08/05/2026
Francesco Zedda Piras: da Tiana al mercato mondiale dei vini.
Se molti conoscono il mirto che porta il suo nome, pochi conoscono la storia e le vicissitudini della famiglia di Francesco Zedda Piras, barbaricino di Tiana, dove nacque nel 1835.
Figlio di Giuseppe Zedda, uno dei tanti pionieri che nella seconda metà dell’Ottocento si erano trasferiti a Cagliari in cerca di fortuna e che nel 1854 aveva acquistato 30 ettari di terreno, allora coltivati a vigneto nell'agro di Pirri, venne istruito alla scuola dei Salesiani del capoluogo per poi , a 19 anni, intraprendere la carriera militare nell’esercito come allievo ufficiale. Destinato a Livorno, ha la fortuna di conoscere Francesco Cinzano e gli esponenti del gotha dell'enologia toscana e piemontese dell'epoca e soprattutto di apprendere le moderne tecniche di vinificazione che potrebbero offrire potenziali mercati di sbocco per vini di pregio.

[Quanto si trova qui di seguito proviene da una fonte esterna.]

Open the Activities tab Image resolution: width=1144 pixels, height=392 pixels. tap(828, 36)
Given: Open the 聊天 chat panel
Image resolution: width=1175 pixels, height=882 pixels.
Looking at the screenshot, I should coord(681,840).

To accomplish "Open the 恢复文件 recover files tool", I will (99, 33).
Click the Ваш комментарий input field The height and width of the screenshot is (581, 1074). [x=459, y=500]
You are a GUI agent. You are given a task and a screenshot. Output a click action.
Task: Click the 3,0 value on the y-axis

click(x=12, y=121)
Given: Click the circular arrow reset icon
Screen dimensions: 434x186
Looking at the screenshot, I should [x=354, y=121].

In seguito alla morte del padre, Francesco Zedda-Piras nel 1868 si congeda e fa ritorno in Sardegna dove sposa la facoltosa Doloretta Marcello, anch'essa originaria di Tiana, dedicandosi esclusivamente all’azienda vitivinicola, costituendo con la moglie la nuova ditta Francesco Zedda-Piras e C. e trasformando quella che era una piccola attività a gestione familiare in una moderna azienda di imbottigliamento di vini pregiati.

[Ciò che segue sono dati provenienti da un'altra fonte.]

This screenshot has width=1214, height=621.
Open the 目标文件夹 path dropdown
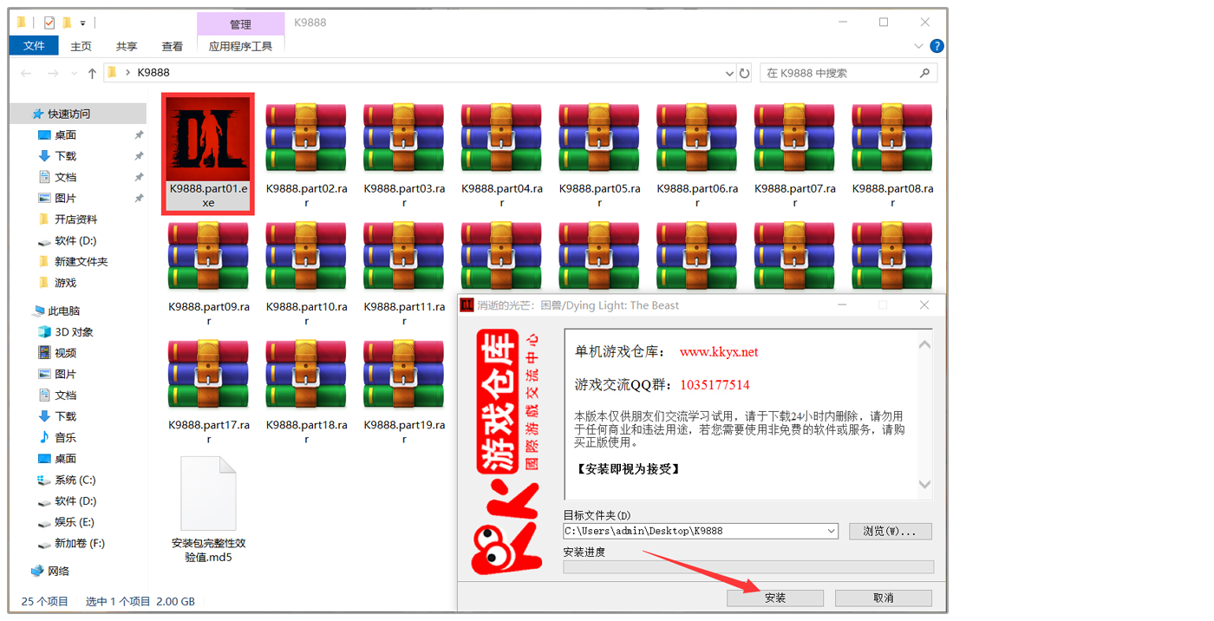pos(832,531)
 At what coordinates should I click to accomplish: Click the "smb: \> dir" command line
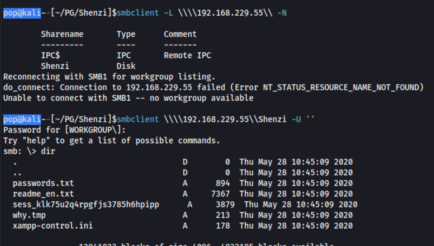coord(29,151)
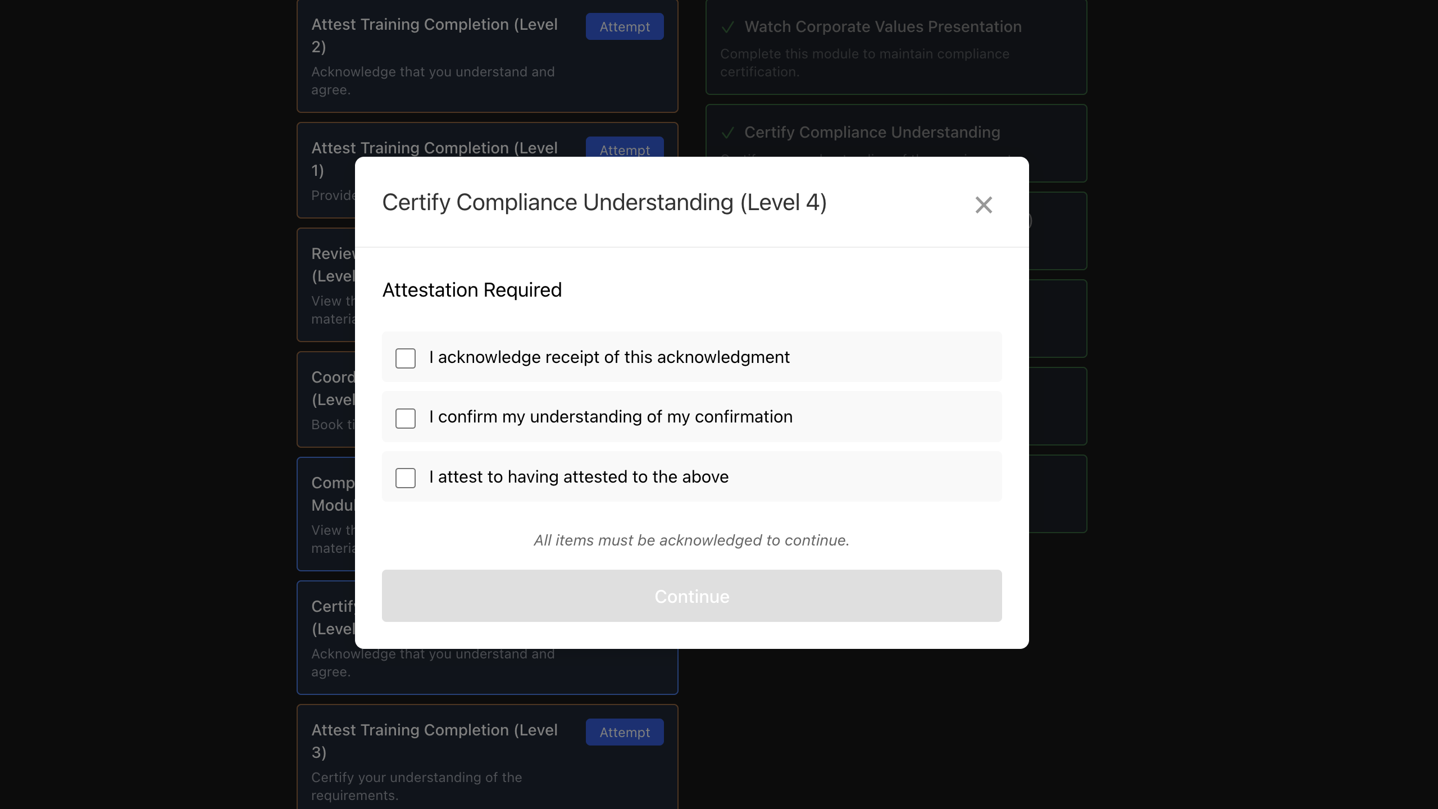Screen dimensions: 1438x809
Task: Close the Certify Compliance Understanding dialog
Action: 984,204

Il successo immediato dei suoi vini fa sì che l'azienda faccia affidamento su una organizzazione commerciale tale da garantire la distribuzione dei prodotti in Italia e all'Estero, acquistando grosse partite di uva dagli altri produttori della regione per intensificare la produzione. I vini Zedda Piras fanno il giro dell'Europa dalla Francia alla Gran Bretagna, dalla Germania alla Russia, dall’Olanda alla Danimarca e alla Svezia, ricevendo molteplici premi e riconoscimenti, fra i quali spiccano quelli ottenuti nelle maggiori esposizioni internazionali della fine dell’800 come quelle di Parigi, Torino, Roma, Anversa, Buenos Aires che consacrano l'azienda come una delle migliori del Regno D'Italia e che diviene ben presto fornitrice ufficiale di diverse Case Reali d'Europa, tra cui i Reali D’Inghilterra e gli Zar di Russia.

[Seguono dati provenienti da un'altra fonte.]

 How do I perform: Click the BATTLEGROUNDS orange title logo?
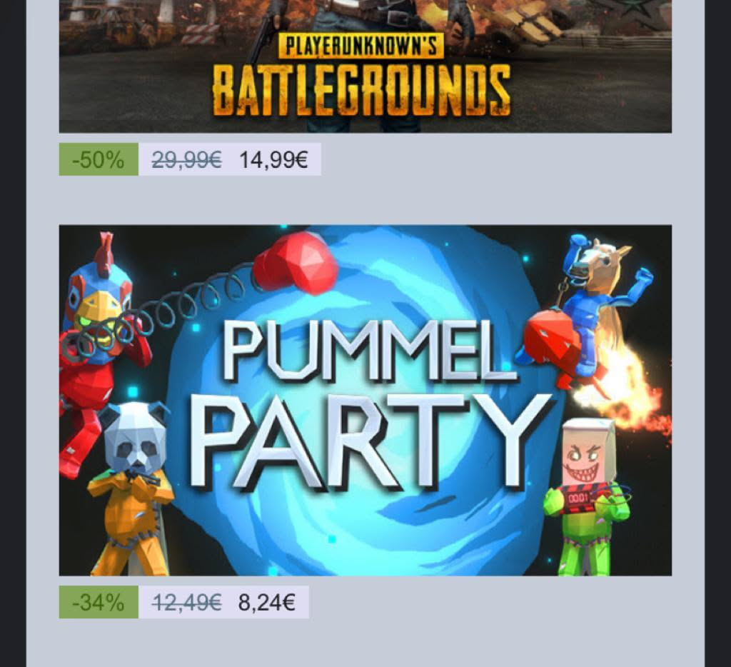tap(361, 91)
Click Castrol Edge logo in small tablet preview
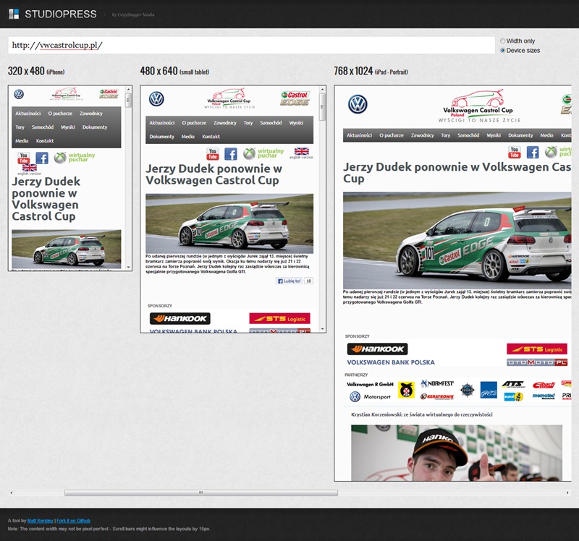 [295, 98]
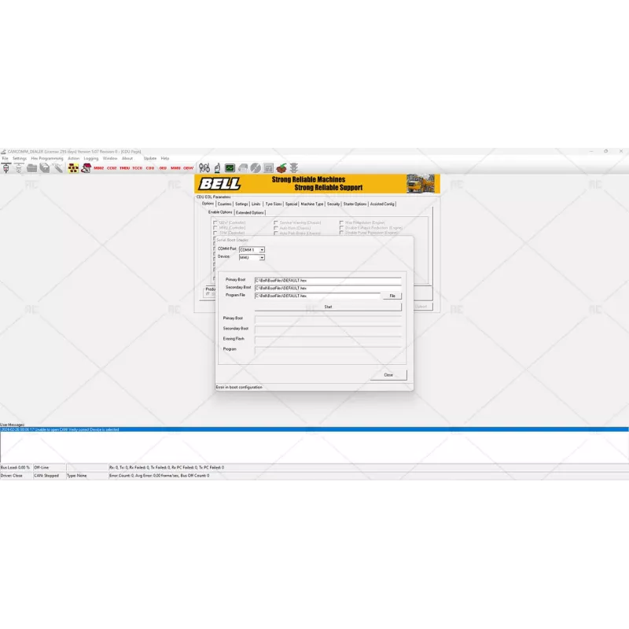Image resolution: width=629 pixels, height=629 pixels.
Task: Click the traffic light status icon
Action: pos(294,167)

Tutto ciò era stato reso possibile dal fatto che la “fabbrica di vini” aveva raggiunto una moderna organizzazione interna con sezioni di invecchiamento, imbottigliamento ed imballaggio a cui erano addetti una cinquantina di dipendenti.
Nel 1904, Francesco Zedda-Piras muore e sarà il figlio Antonino a produrre ancora vini e distillati nel nuovo stabilimento di Santa Maria Chiara, sempre a Pirri, portando avanti, con rinnovato successo, il marchio “Zedda-Piras” che negli anni 60 troverà nuovo impulso e nuova vita con il nipote Carlo che comincerà a distillare e a produrre il mirto che oggi tutti conoscono.
Vi consigliamo la lettura del libro Il Cavaliere del Nasco biografia realizzata da Paolo Fadda che racconta la vita e l'epopea di Francesco Zedda Piras.